Na performance "Axexê da Negra ou o Descanso das Mulheres que Mereciam Serem Amadas", Felinto se expõe numa ambientação de época e o despe para, depois, vestir uma amarração como vestimenta. “O nu faz o elo e representa caminhos de libertação de imagens às quais colaram nossas pessoas femininas pretas, como a das amas de leite e as das mães pretas”, escreve a artista, por email.

Ela acredita que as redes sociais são uma ferramenta que democratiza a exibição de corpos fora dos padrões magros e brancos. É preciso, no entanto, burlar as políticas de imagens que podem circular nesses ambientes, que tem inúmeras restrições —é o caso do Instagram, que barra com frequência mamilos femininos.

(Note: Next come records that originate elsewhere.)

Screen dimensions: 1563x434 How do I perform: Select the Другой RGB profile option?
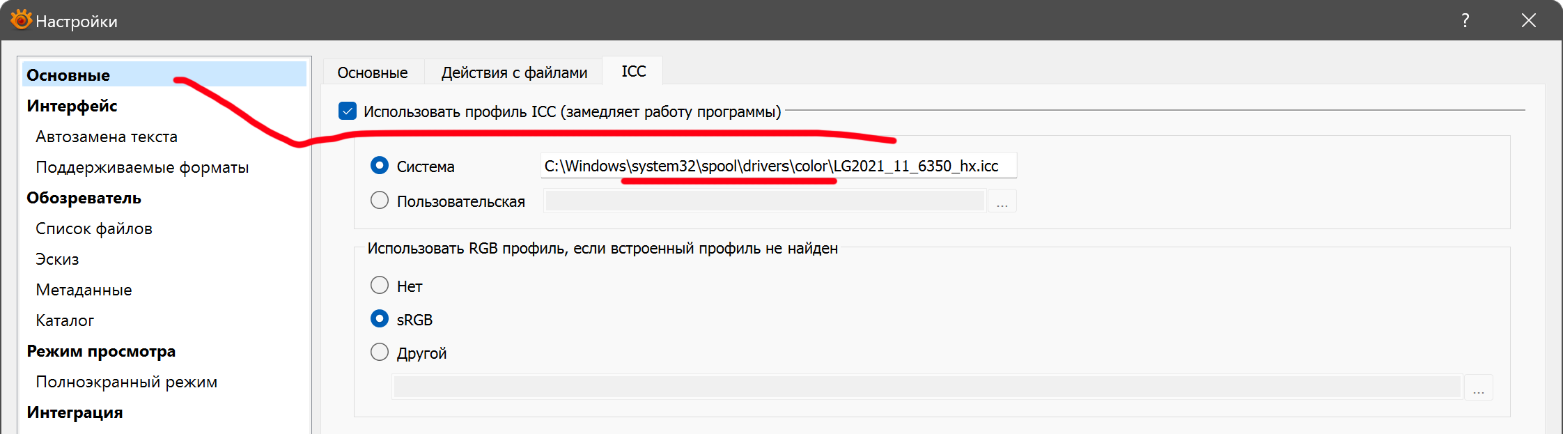point(380,352)
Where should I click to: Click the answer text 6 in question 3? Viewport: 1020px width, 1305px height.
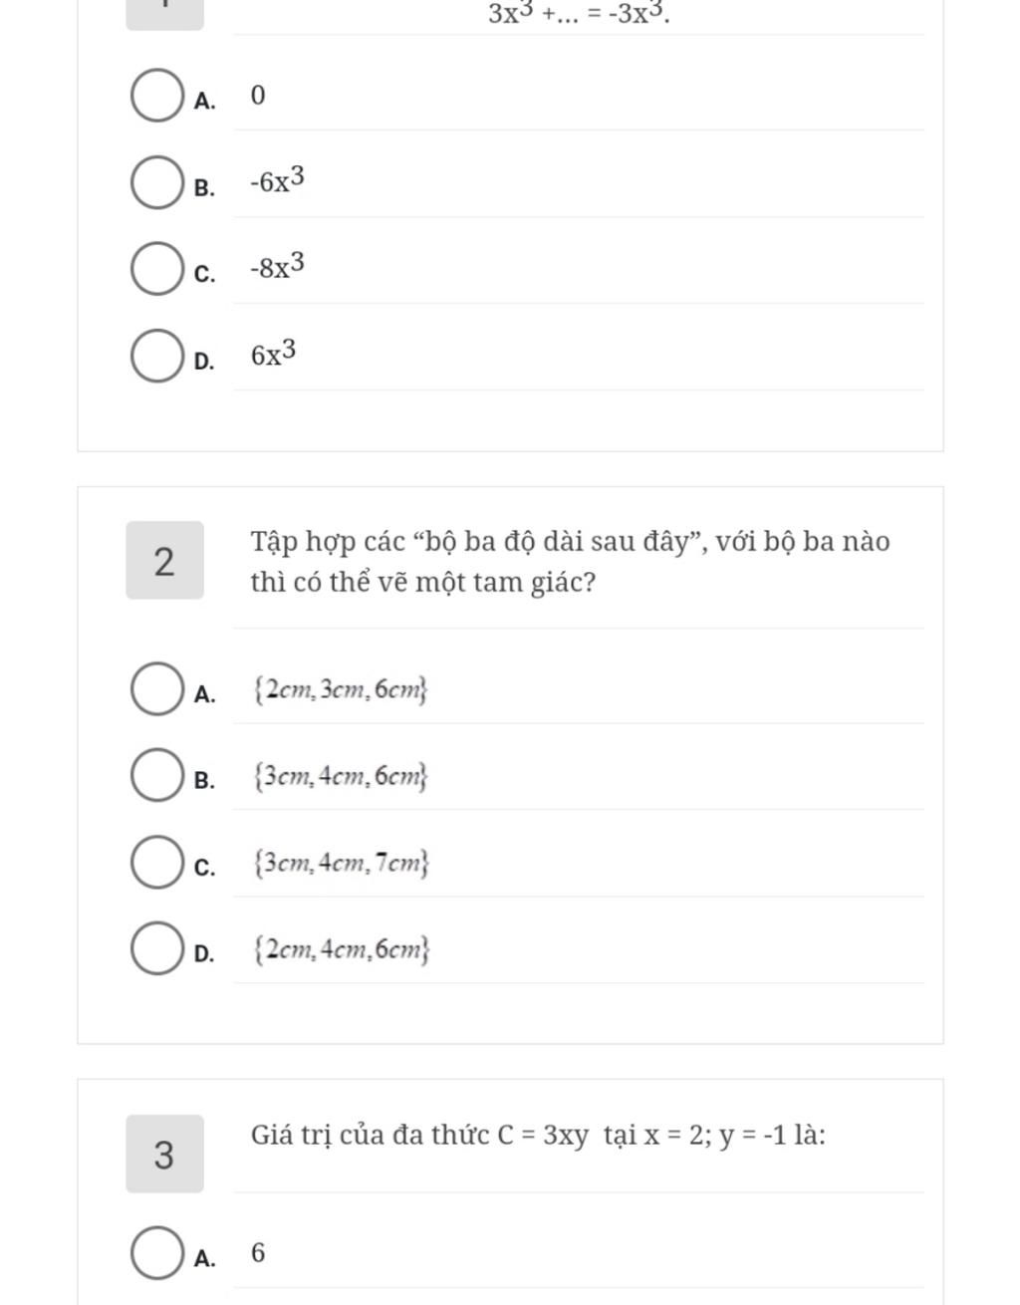(x=258, y=1252)
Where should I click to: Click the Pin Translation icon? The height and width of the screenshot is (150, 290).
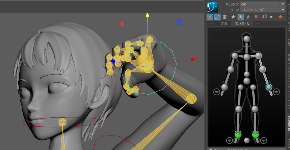257,17
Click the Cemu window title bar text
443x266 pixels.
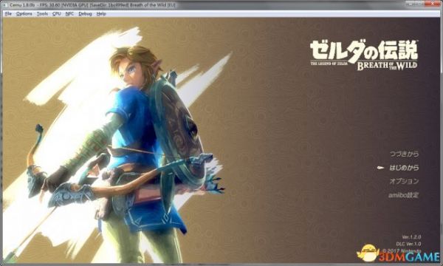[x=92, y=5]

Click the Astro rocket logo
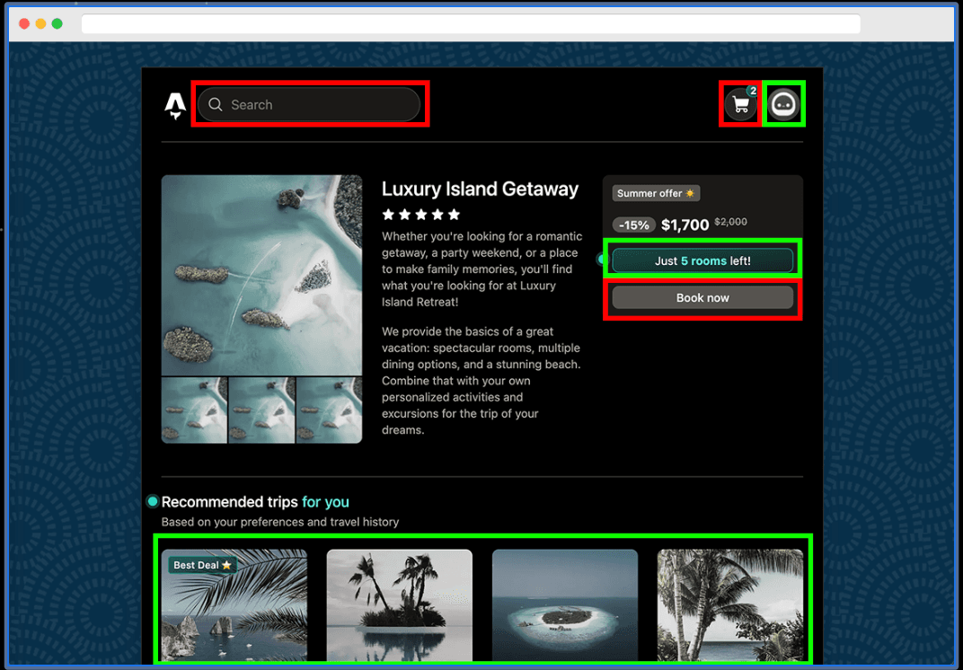pos(175,106)
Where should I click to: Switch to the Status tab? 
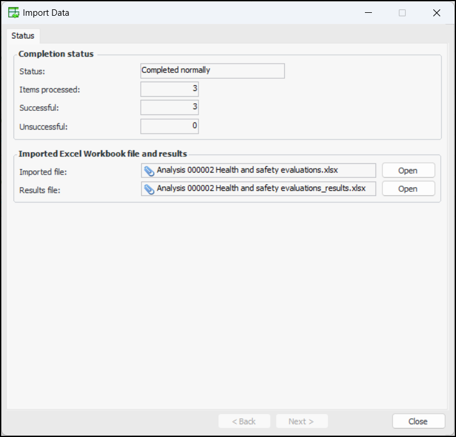click(23, 36)
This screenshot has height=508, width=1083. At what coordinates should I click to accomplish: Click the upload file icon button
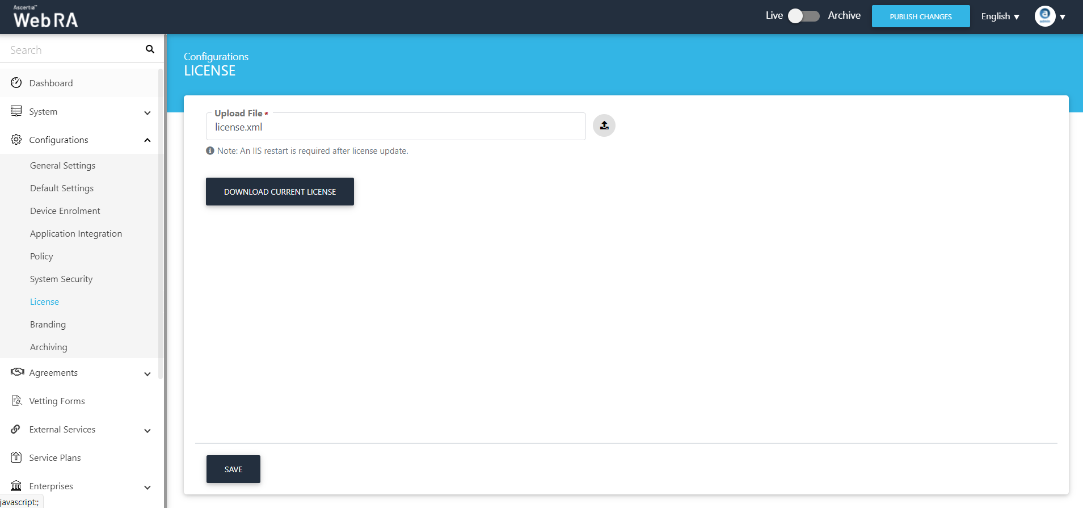(604, 125)
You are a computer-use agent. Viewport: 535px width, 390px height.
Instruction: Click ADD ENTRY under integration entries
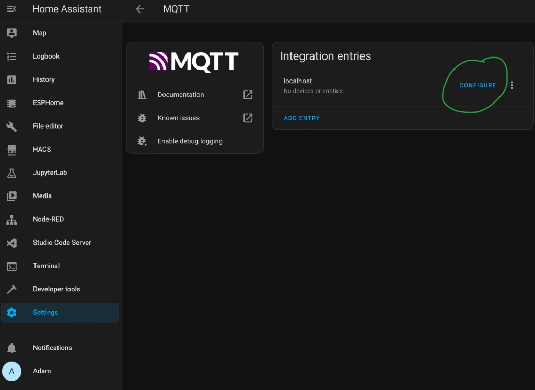coord(301,118)
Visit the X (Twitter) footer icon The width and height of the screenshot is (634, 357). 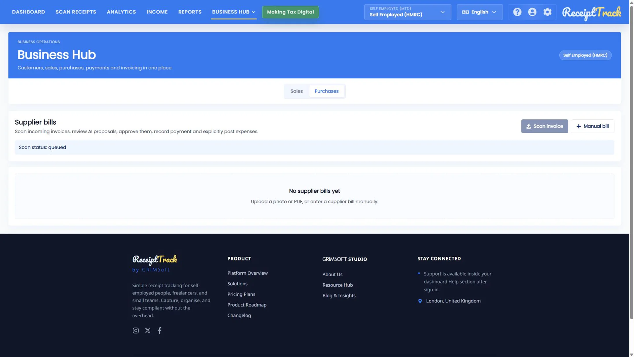[148, 331]
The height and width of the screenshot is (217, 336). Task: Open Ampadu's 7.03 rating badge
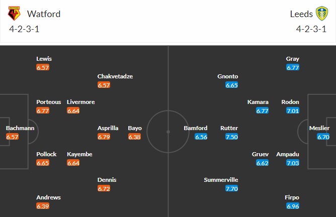[292, 163]
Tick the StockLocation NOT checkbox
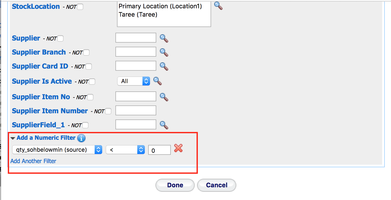Image resolution: width=391 pixels, height=200 pixels. point(80,7)
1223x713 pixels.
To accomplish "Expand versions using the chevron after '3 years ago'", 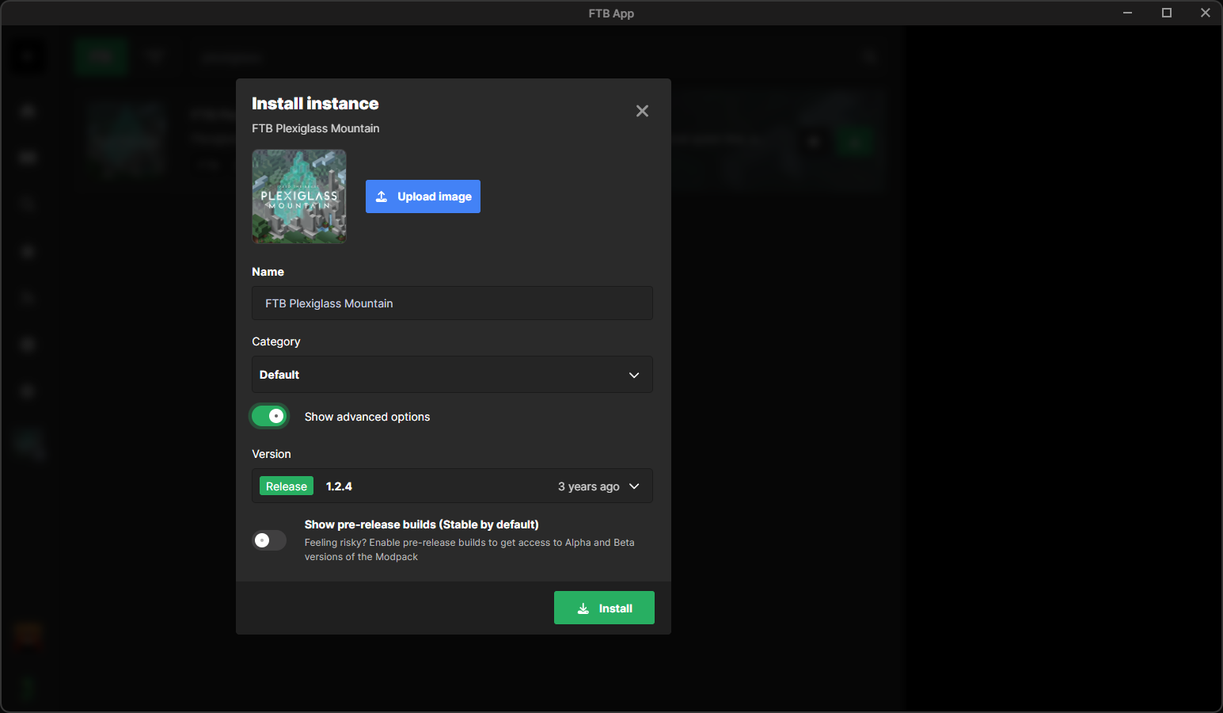I will point(634,486).
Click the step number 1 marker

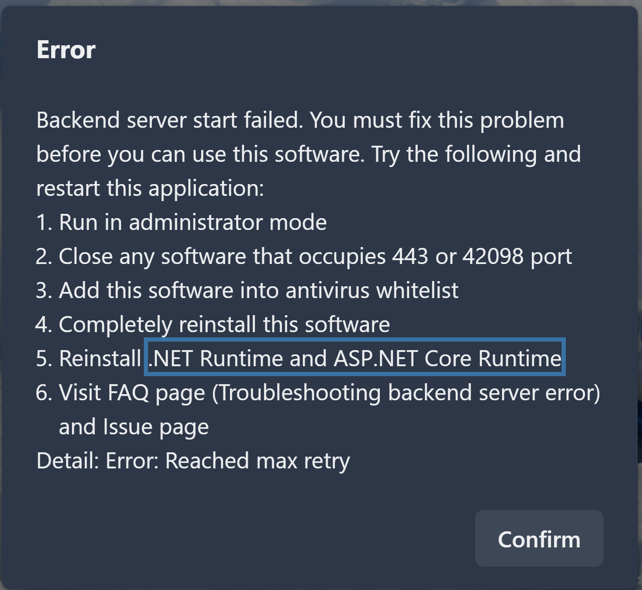(x=43, y=222)
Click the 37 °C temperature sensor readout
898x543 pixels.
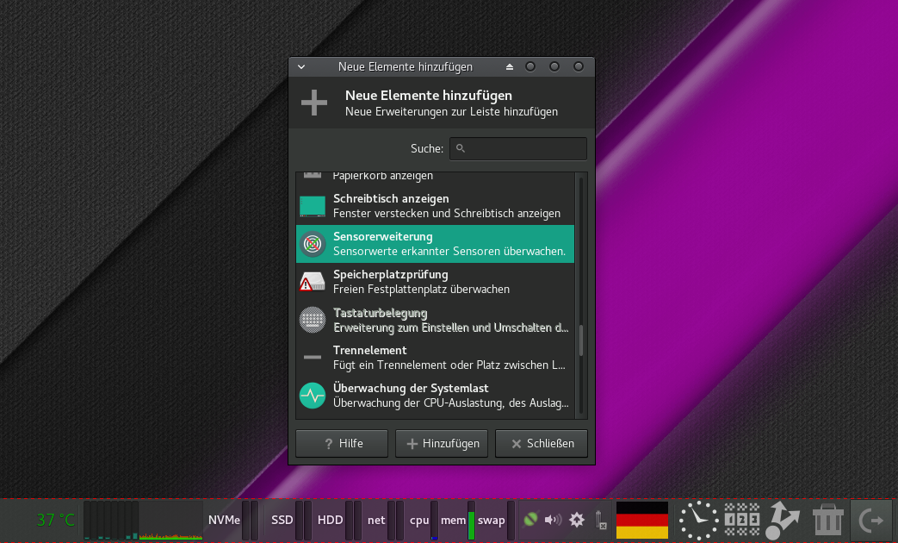(56, 520)
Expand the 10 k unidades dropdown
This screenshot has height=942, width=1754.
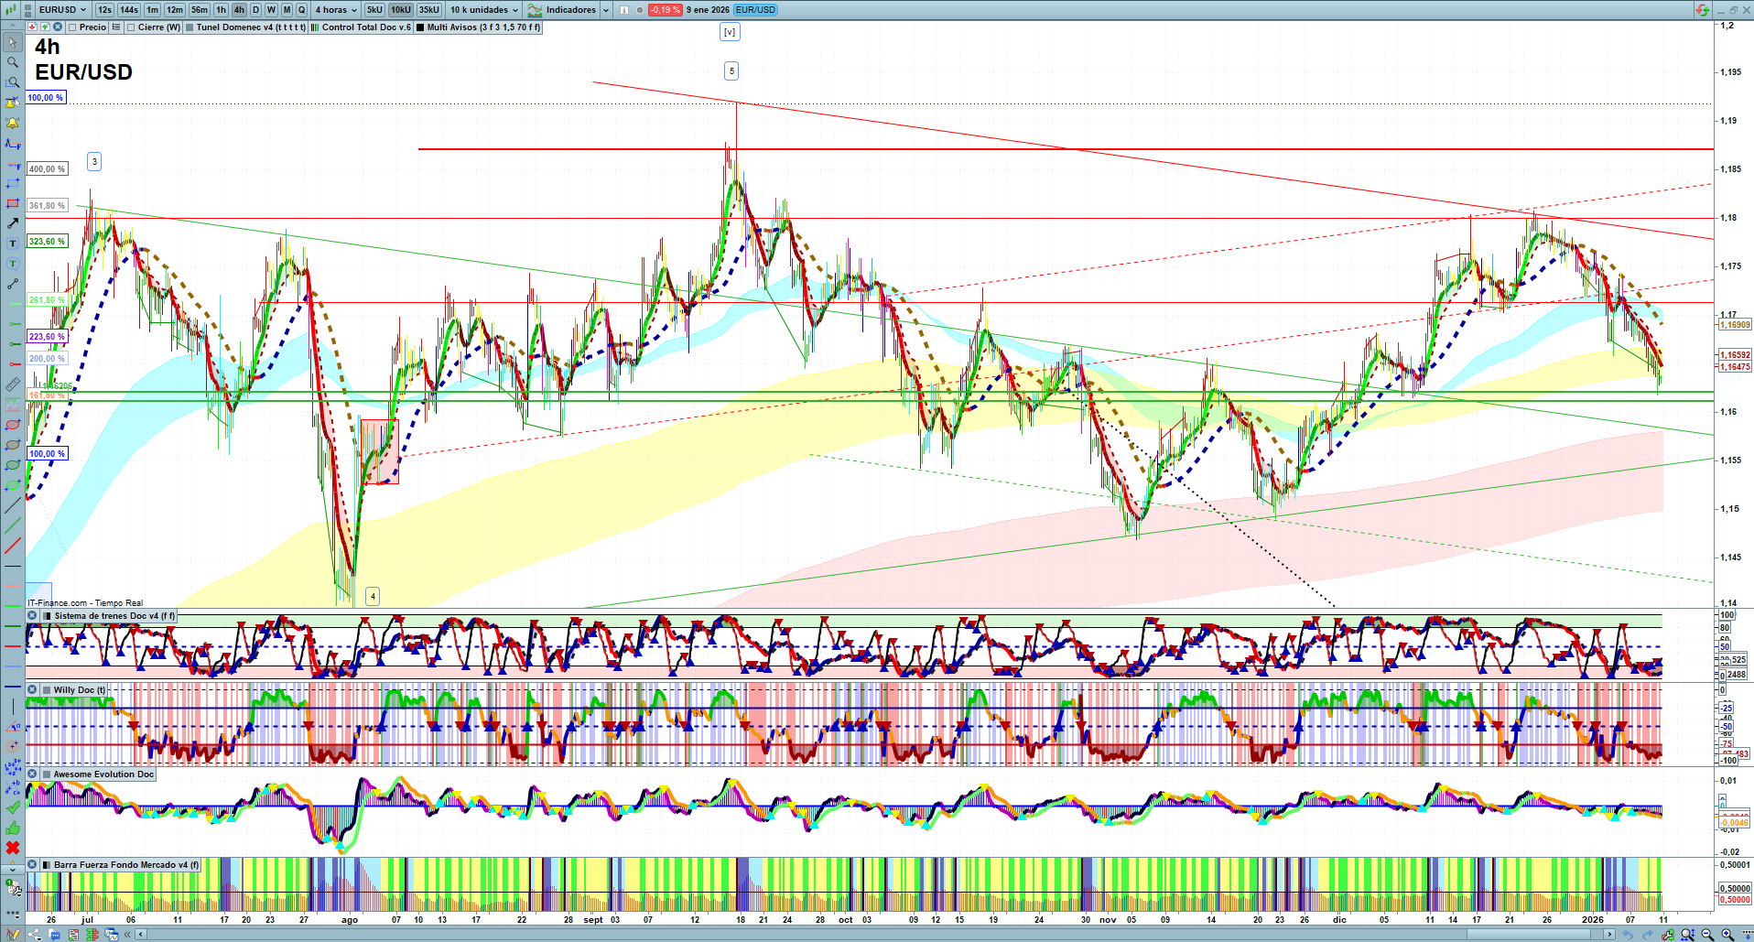(483, 10)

"As plataformas refletem um pouco a sociedade. Sabemos que apresentar um seio ou uma vagina é algo previamente censurado nesses espaços, e não necessariamente acontece o mesmo com partes erotizadas pelo corpo masculino", diz Fernanda Pitta. "Mas acho que isso também tem criado debates e a possibilidade que artistas possam explorar e denunciar até esses preconceitos."

No entanto, ela lembra, como um contraponto negativo da virulência das redes, o caso da obra da artista Juliana Notari, que inaugurou no começo do ano a escultura “Diva”, uma vulva gigante escavada numa colina em Pernambuco que ela comparou a uma ferida. Nas redes sociais, o trabalho foi alvo de críticas conservadoras.

Pitta afirma que essa nova geração defende olhar para outros corpos que nunca tiveram o mesmo direito de serem vistos nas artes visuais. “Há algo de um orgulho de um corpo dissidente, de uma afirmação da diferença, de uma crítica à ideia dos padrões e do corpo ideal.”